▶ **WORK ITEM**
Extract the complete listing and repeat it word for word.
*** INPUT RECORDS
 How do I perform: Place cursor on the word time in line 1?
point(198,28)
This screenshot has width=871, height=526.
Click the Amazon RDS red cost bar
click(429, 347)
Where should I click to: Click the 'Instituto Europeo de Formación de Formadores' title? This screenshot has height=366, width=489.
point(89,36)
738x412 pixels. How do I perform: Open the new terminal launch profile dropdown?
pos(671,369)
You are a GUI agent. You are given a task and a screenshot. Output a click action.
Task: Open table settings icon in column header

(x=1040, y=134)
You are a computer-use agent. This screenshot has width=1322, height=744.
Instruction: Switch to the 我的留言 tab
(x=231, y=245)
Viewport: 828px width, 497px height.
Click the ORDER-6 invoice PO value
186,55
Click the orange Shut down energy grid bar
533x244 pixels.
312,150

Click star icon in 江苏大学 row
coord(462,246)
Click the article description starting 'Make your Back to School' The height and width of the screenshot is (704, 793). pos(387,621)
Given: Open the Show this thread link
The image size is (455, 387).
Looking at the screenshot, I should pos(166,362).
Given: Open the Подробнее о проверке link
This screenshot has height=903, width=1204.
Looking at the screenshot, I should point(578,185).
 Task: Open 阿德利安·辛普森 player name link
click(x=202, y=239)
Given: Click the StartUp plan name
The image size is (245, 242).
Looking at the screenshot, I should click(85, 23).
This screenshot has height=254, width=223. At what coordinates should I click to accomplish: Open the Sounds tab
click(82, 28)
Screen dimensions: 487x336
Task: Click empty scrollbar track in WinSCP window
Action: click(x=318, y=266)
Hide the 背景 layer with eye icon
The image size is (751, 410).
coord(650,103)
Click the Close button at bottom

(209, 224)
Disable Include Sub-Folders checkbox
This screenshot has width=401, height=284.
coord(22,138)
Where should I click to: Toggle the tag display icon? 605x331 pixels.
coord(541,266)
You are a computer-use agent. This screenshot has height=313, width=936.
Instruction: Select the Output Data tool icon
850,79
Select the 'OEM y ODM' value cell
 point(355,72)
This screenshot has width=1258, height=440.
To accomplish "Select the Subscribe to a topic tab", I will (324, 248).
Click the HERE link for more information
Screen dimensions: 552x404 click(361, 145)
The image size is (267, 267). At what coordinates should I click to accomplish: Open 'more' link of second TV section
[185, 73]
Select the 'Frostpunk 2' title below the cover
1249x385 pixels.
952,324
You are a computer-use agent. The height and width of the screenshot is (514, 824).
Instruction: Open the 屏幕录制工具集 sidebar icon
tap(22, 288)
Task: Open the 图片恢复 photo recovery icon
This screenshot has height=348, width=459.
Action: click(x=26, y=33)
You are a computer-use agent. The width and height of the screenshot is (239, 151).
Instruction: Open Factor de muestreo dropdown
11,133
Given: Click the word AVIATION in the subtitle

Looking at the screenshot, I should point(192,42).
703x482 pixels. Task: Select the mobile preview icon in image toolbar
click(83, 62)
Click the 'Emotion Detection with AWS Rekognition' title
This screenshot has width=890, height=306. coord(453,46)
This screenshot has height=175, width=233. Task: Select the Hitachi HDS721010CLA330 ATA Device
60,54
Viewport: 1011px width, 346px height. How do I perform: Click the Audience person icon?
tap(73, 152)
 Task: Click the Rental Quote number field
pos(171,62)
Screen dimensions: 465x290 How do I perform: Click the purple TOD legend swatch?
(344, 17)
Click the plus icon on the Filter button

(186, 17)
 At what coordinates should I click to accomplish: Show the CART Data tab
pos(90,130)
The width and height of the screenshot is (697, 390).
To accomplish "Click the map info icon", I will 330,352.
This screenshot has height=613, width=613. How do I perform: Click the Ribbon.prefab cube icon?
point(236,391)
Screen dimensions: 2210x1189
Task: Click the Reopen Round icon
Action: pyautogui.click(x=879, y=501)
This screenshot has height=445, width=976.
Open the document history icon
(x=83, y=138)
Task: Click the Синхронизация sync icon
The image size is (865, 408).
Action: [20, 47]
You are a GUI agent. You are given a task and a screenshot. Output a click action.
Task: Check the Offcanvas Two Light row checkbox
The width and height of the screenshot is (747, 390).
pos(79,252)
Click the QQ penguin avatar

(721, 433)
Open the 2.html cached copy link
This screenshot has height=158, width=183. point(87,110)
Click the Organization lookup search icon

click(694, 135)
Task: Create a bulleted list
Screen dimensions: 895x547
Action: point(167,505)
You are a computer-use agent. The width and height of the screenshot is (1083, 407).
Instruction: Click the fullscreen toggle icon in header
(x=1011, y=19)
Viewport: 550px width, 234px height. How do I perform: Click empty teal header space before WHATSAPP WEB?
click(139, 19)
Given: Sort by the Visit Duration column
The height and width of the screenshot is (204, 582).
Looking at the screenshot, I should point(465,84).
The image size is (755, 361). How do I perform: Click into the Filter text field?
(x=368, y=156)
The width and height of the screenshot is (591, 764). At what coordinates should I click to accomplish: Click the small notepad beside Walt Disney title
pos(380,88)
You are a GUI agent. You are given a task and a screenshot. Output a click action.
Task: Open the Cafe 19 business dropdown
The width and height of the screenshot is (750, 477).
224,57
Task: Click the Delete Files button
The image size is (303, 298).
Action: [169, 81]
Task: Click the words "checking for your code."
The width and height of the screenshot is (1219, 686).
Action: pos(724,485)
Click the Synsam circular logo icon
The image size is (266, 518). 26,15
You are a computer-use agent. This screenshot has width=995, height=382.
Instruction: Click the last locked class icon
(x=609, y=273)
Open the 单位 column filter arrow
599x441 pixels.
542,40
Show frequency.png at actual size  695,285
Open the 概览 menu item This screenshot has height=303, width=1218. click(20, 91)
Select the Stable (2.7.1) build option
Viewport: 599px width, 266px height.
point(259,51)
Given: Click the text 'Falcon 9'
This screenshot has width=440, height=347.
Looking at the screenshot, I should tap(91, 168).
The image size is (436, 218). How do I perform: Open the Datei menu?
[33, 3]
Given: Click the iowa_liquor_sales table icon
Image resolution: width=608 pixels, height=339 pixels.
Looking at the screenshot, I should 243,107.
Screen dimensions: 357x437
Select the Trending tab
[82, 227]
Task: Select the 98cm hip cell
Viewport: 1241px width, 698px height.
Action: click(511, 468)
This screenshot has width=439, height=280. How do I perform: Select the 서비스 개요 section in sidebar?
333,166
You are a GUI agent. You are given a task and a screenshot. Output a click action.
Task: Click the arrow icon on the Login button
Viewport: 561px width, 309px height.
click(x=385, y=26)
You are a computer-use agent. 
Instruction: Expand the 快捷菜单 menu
******
▶ **EXERCISE OUTPUT**
 How do I perform: Place cursor on the word time in line 1?
point(198,28)
This screenshot has width=871, height=526.
Click the Amazon RDS red cost bar
click(429, 347)
Where should I click to: Click the 'Instituto Europeo de Formación de Formadores' title? This screenshot has height=366, width=489.
point(89,36)
738x412 pixels. How do I perform: Open the new terminal launch profile dropdown?
pos(671,369)
You are a GUI agent. You are given a task and a screenshot. Output a click action.
Task: Open table settings icon in column header

(x=1040, y=134)
You are a computer-use agent. This screenshot has width=1322, height=744.
Instruction: Switch to the 我的留言 tab
(x=231, y=245)
Viewport: 828px width, 497px height.
Click the ORDER-6 invoice PO value
186,55
Click the orange Shut down energy grid bar
533x244 pixels.
312,150

Click star icon in 江苏大学 row
coord(462,246)
Click the article description starting 'Make your Back to School' The height and width of the screenshot is (704, 793). pos(387,621)
Given: Open the Show this thread link
The image size is (455, 387).
Looking at the screenshot, I should pos(166,362).
Given: Open the Подробнее о проверке link
This screenshot has height=903, width=1204.
Looking at the screenshot, I should point(578,185).
 Task: Open 阿德利安·辛普森 player name link
click(x=202, y=239)
Given: Click the StartUp plan name
The image size is (245, 242).
Looking at the screenshot, I should click(85, 23).
This screenshot has height=254, width=223. At what coordinates should I click to accomplish: Open the Sounds tab
click(82, 28)
Screen dimensions: 487x336
Task: Click empty scrollbar track in WinSCP window
Action: click(x=318, y=266)
Hide the 背景 layer with eye icon
The image size is (751, 410).
coord(650,103)
Click the Close button at bottom

(209, 224)
Disable Include Sub-Folders checkbox
This screenshot has width=401, height=284.
coord(22,138)
Where should I click to: Toggle the tag display icon? 605x331 pixels.
coord(541,266)
You are a computer-use agent. This screenshot has height=313, width=936.
Instruction: Select the Output Data tool icon
850,79
Select the 'OEM y ODM' value cell
 point(355,72)
This screenshot has width=1258, height=440.
To accomplish "Select the Subscribe to a topic tab", I will (324, 248).
Click the HERE link for more information
Screen dimensions: 552x404 click(361, 145)
The image size is (267, 267). At what coordinates should I click to accomplish: Open 'more' link of second TV section
[185, 73]
Select the 'Frostpunk 2' title below the cover
1249x385 pixels.
952,324
You are a computer-use agent. The height and width of the screenshot is (514, 824).
Instruction: Open the 屏幕录制工具集 sidebar icon
tap(22, 288)
Task: Open the 图片恢复 photo recovery icon
This screenshot has height=348, width=459.
Action: click(x=26, y=33)
You are a computer-use agent. The width and height of the screenshot is (239, 151).
Instruction: Open Factor de muestreo dropdown
11,133
Given: Click the word AVIATION in the subtitle

Looking at the screenshot, I should point(192,42).
703x482 pixels. Task: Select the mobile preview icon in image toolbar
click(83, 62)
Click the 'Emotion Detection with AWS Rekognition' title
This screenshot has width=890, height=306. coord(453,46)
This screenshot has height=175, width=233. Task: Select the Hitachi HDS721010CLA330 ATA Device
60,54
Viewport: 1011px width, 346px height. How do I perform: Click the Audience person icon?
tap(73, 152)
 Task: Click the Rental Quote number field
pos(171,62)
Screen dimensions: 465x290 How do I perform: Click the purple TOD legend swatch?
(344, 17)
Click the plus icon on the Filter button

(186, 17)
 At what coordinates should I click to accomplish: Show the CART Data tab
pos(90,130)
The width and height of the screenshot is (697, 390).
To accomplish "Click the map info icon", I will 330,352.
This screenshot has height=613, width=613. How do I perform: Click the Ribbon.prefab cube icon?
point(236,391)
Screen dimensions: 2210x1189
Task: Click the Reopen Round icon
Action: pyautogui.click(x=879, y=501)
This screenshot has height=445, width=976.
Open the document history icon
(x=83, y=138)
Task: Click the Синхронизация sync icon
The image size is (865, 408).
Action: [20, 47]
You are a GUI agent. You are given a task and a screenshot. Output a click action.
Task: Check the Offcanvas Two Light row checkbox
The width and height of the screenshot is (747, 390).
pos(79,252)
Click the QQ penguin avatar

(721, 433)
Open the 2.html cached copy link
This screenshot has height=158, width=183. point(87,110)
Click the Organization lookup search icon

click(694, 135)
Task: Create a bulleted list
Screen dimensions: 895x547
Action: point(167,505)
You are a computer-use agent. The width and height of the screenshot is (1083, 407).
Instruction: Click the fullscreen toggle icon in header
(x=1011, y=19)
Viewport: 550px width, 234px height. How do I perform: Click empty teal header space before WHATSAPP WEB?
click(139, 19)
Given: Sort by the Visit Duration column
The height and width of the screenshot is (204, 582).
Looking at the screenshot, I should point(465,84).
The image size is (755, 361). How do I perform: Click into the Filter text field?
(x=368, y=156)
The width and height of the screenshot is (591, 764). At what coordinates should I click to accomplish: Click the small notepad beside Walt Disney title
pos(380,88)
You are a GUI agent. You are given a task and a screenshot. Output a click action.
Task: Open the Cafe 19 business dropdown
The width and height of the screenshot is (750, 477).
224,57
Task: Click the Delete Files button
The image size is (303, 298).
Action: [169, 81]
Task: Click the words "checking for your code."
The width and height of the screenshot is (1219, 686).
Action: pos(724,485)
Click the Synsam circular logo icon
The image size is (266, 518). 26,15
You are a computer-use agent. This screenshot has width=995, height=382.
Instruction: Click the last locked class icon
(x=609, y=273)
Open the 单位 column filter arrow
599x441 pixels.
542,40
Show frequency.png at actual size  695,285
Open the 概览 menu item This screenshot has height=303, width=1218. click(20, 91)
Select the Stable (2.7.1) build option
Viewport: 599px width, 266px height.
point(259,51)
Given: Click the text 'Falcon 9'
This screenshot has width=440, height=347.
Looking at the screenshot, I should tap(91, 168).
The image size is (436, 218). How do I perform: Open the Datei menu?
[33, 3]
Given: Click the iowa_liquor_sales table icon
Image resolution: width=608 pixels, height=339 pixels.
Looking at the screenshot, I should 243,107.
Screen dimensions: 357x437
Select the Trending tab
[82, 227]
Task: Select the 98cm hip cell
Viewport: 1241px width, 698px height.
Action: click(511, 468)
This screenshot has width=439, height=280. How do I perform: Select the 서비스 개요 section in sidebar?
333,166
You are a GUI agent. You are given a task and a screenshot. Output a click action.
Task: Click the arrow icon on the Login button
Viewport: 561px width, 309px height.
click(x=385, y=26)
You are a computer-use agent. 
Instruction: Expand the 快捷菜单 menu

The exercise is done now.